García Martinez
MI dentista y yo nos hicimos amigos hace algún tiempo. Esa es la única razón por la que le permite que me meta los dedos en la boca. Suele hacerlo una vez al año, o antes si hubiera peligro de tener que acudir a la dentadura postiza. Dice que me ve algunos dientes descascarillados. Ya me había dado ya cuenta. Es como si se te hubiera quedado sobre lo blanco una pizquita de piel de breva, pero que no es la piel de breva.
Cuando le pregunto por las causas de tan poco estético deterioro, me explica que se debe principalmente al estrés. ¡Joder, pues de todo tiene la culpa el dichoso estrés! Añade que, mientras duermo, aprieto las mandíbulas, dándole así escape a las tensiones de la jornada.
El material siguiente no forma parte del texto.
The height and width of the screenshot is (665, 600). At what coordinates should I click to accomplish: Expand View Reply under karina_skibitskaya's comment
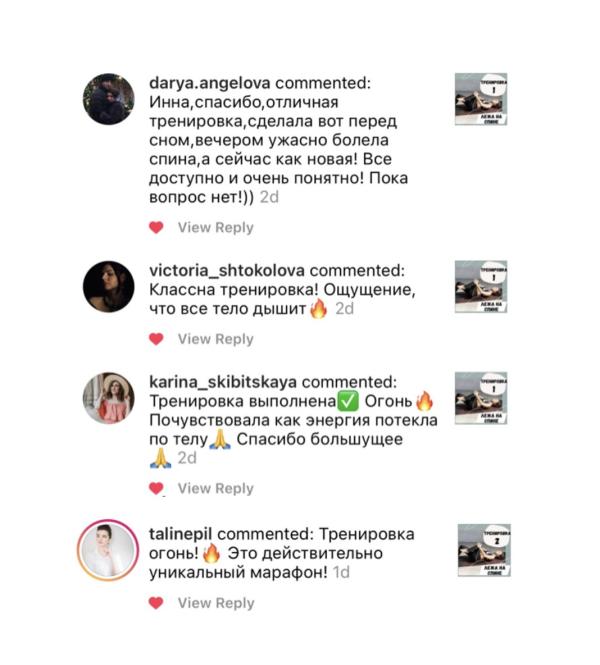(x=215, y=488)
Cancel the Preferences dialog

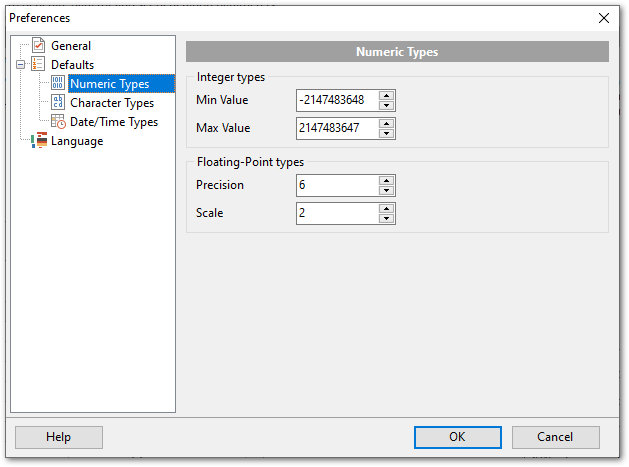555,437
Y que incluso durante el día se produce el fenómeno. Por ejemplo, cuando voy conduciendo el coche. En esto último –porque por principio no le creo nada de lo que me transmite- he comprobado que tiene razón.
Hay que ver de lo que puede ser capaz el maldito estrés. Sé muy bien que el hombre es frágil porque la carne es débil. Pero lo que no podía imaginar es que sólo por los nervios se echara a perder lo más duro que, como su propio nombre indica, tenemos: la dentadura. Figúrate que, sólo por tomar un disgusto, se te rompen en pedazos los incisivos, los caninos y hasta los molares. De donde se concluye que lo que ha de hacer el pobre hombre de nuestro tiempo es retirarse al desierto.